- TIER 1 — Volatility is predictable (the project's hardest finding): vol clustering IC +0.74 across 21/21 walk-forward windows; GBM vol forecast 4h-IC +0.84 (live in ml/forecast/); Master LGBM IC +0.81 with R² +11pp over HAR-RV, lookahead-checked; confirmed cross-asset (ETH +0.74, SOL +0.78 — not a BTC artifact).
- TIER 1 — BOCPD changepoints (IC +0.16, 21/21 windows, +27% forward vol after a fresh structural break; the only regime model that is both promoted AND running live), VRP (IC −0.28, 16/16 windows), and vol targeting (Calmar uplift +1.14 across 3/3 strategies tested — not yet wired into execution/).

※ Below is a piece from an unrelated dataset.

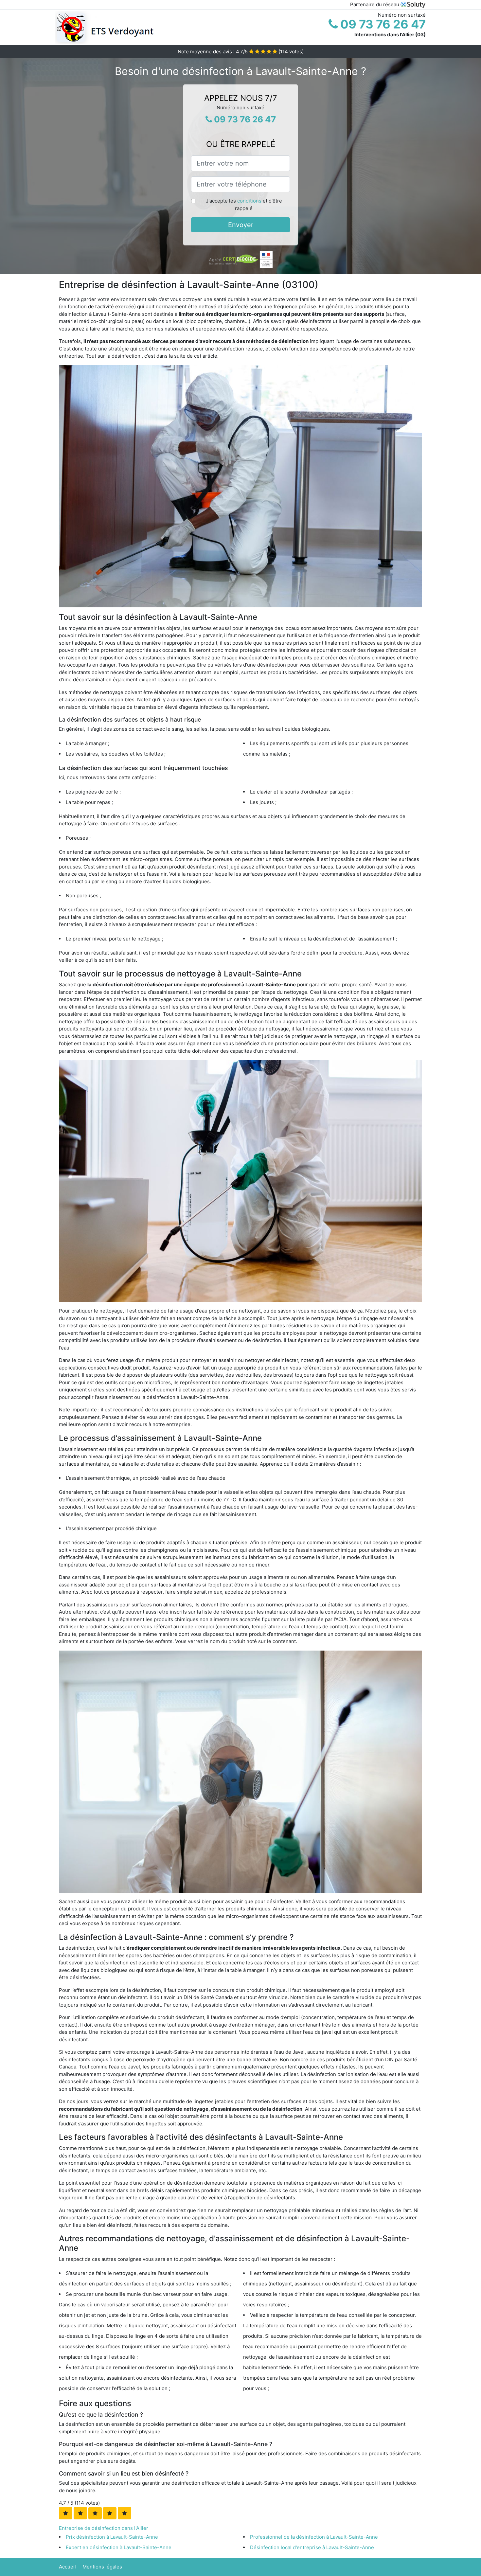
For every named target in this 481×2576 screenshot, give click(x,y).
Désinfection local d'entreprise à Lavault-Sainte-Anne (312, 2547)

- TIER 2 — The edge lives in the regime gate, not the entry trigger: a meta-pattern across all four trustworthy sweeps (PBO <0.20). Raw entries (ema, donchian, macd, funding) are broadly overfit as stand-alones (PBO 0.5–0.9); they survive OOS only when gated.
- TIER 2 — Timeframe law: the edge lives on 30m–1d; anything ≤15m overfits reliably (15m: 0/144 Phase-1 runs profitable; 5m trap: in-sample score 112 at MC prob_profit 0.0015).
- TIER 2 — Exits: for breakouts the adaptive stop beats the tight fixed stop. Stop-robustness sweep (18,410 runs): the 0.5% fixed 'winner' was regime luck (it only won 2024); ATR trailing 1x/3x + partial TP survives at PBO 0.164, prob_profit 0.93, profitable even in the 2022 bear. Signal-based exits (ema/macd cross) consistently do harm.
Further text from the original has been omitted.